---
layout: post
title: 'A Paging Module'
---
## Paging
## A Basic Paging Module
Let's create a basic `memory/paging/mod.rs` module:
```rust
pub const PAGE_SIZE: usize = 4096;
const ENTRY_COUNT: usize = 512;
pub type PhysicalAddress = usize;
pub type VirtualAddress = usize;
pub struct Page {
number: usize,
}
```
We define constants for the page size and the number of entries per table. To make future function signatures more expressive, we can use the type aliases `PhysicalAddress` and `VirtualAddress`. The `Page` struct is similar to the `Frame` struct in the [previous post], but represents a virtual page instead of a physical frame.
[previous post]: {{ page.previous.url }}
### Page Table Entries
To model page table entries, we create a new `entry` submodule:
```rust
use memory::Frame; // needed later
pub struct Entry(u64);
impl Entry {
pub fn unused(&self) -> bool {
self.0 == 0
}
pub fn set_unused(&mut self) {
self.0 = 0;
}
}
```
We define that an unused entry is completely 0. That allows us to distinguish unused entries from other non-present entries in the future.

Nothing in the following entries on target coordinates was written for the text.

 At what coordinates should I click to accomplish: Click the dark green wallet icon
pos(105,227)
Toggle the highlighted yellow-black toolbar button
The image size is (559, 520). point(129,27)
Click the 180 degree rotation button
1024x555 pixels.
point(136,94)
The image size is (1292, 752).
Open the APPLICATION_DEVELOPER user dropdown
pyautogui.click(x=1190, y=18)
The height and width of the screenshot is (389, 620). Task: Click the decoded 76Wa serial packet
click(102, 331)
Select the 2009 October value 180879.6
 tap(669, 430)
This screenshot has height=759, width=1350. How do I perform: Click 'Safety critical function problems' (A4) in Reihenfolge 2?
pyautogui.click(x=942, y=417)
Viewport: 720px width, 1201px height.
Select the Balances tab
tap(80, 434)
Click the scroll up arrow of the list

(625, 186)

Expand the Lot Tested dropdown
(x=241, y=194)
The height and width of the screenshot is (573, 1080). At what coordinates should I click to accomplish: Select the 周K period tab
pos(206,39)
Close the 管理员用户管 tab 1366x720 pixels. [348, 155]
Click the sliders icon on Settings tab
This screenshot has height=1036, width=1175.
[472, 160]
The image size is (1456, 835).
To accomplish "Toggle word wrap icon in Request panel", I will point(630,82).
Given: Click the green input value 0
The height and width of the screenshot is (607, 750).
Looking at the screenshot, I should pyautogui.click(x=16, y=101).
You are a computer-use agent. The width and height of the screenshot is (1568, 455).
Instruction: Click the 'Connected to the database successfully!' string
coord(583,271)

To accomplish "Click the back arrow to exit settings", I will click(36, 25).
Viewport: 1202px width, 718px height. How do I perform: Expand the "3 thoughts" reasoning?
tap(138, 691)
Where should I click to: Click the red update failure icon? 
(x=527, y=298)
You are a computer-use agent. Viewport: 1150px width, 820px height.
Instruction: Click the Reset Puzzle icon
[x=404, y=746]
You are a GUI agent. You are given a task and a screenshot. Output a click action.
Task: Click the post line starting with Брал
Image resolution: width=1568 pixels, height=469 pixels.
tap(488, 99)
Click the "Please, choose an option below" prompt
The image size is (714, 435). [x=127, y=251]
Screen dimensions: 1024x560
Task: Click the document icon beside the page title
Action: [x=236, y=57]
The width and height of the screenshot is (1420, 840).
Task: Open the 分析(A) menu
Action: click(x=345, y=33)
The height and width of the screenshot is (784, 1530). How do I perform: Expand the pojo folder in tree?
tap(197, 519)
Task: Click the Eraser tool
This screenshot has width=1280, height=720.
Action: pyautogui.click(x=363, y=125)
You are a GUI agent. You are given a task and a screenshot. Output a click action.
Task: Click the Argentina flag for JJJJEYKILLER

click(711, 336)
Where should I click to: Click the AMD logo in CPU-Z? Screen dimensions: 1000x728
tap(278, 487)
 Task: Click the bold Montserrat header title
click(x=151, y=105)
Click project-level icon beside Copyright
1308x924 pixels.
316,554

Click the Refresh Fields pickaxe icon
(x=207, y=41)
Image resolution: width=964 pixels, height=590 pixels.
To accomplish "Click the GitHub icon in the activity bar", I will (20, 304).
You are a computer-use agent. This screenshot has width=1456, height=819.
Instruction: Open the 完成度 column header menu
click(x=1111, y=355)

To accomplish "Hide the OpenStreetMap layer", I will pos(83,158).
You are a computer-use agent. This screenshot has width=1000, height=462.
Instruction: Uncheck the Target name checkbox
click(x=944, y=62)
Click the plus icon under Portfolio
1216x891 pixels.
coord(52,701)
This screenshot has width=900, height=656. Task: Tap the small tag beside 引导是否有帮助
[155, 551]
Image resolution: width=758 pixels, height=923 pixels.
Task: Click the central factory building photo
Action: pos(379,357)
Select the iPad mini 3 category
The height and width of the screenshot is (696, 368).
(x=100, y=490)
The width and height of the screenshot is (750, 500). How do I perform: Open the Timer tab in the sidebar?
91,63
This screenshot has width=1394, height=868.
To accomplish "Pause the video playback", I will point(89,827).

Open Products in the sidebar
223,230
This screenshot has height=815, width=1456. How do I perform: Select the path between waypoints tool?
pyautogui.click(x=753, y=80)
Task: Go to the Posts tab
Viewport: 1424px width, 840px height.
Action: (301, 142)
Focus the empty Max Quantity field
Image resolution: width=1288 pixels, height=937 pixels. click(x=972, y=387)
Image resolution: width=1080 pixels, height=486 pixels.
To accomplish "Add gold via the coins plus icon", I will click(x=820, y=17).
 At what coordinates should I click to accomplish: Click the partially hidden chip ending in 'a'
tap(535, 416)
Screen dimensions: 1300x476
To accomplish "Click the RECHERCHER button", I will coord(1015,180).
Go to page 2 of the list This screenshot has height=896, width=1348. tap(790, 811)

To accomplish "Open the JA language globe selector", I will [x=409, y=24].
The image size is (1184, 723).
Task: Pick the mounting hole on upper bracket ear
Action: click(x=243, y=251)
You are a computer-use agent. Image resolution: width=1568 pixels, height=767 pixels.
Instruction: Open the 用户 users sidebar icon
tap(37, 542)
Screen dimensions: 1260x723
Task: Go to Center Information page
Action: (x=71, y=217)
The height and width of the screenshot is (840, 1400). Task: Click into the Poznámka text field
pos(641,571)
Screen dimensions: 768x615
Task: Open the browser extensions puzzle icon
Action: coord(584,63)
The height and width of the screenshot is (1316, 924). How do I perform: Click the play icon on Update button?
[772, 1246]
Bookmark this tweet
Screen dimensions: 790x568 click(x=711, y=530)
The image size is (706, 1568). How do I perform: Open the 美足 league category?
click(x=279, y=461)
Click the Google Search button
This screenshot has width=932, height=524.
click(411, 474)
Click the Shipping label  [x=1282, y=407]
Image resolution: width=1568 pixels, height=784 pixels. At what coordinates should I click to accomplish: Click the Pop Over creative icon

For example, we could define one of the available bits as the `swapped_out` bit for pages that are swapped to disk.
Next we will model the contained physical address and the various flags. Remember, entries have the following format:
Bit(s) | Name | Meaning
--------------------- | ------ | ----------------------------------
0 | present | the page is currently in memory
1 | writable | it's allowed to write to this page
2 | user accessible | if not set, only kernel mode code can access this page
3 | write through caching | writes go directly to memory
4 | disable cache | no cache is used for this page
5 | accessed | the CPU sets this bit when this page is used
6 | dirty | the CPU sets this bit when a write to this page occurs
7 | huge page/null | must be 0 in P1 and P4, creates a 1GiB page in P3, creates a 2MiB page in P2
8 | global | page isn't flushed from caches on address space switch (PGE bit of CR4 register must be set)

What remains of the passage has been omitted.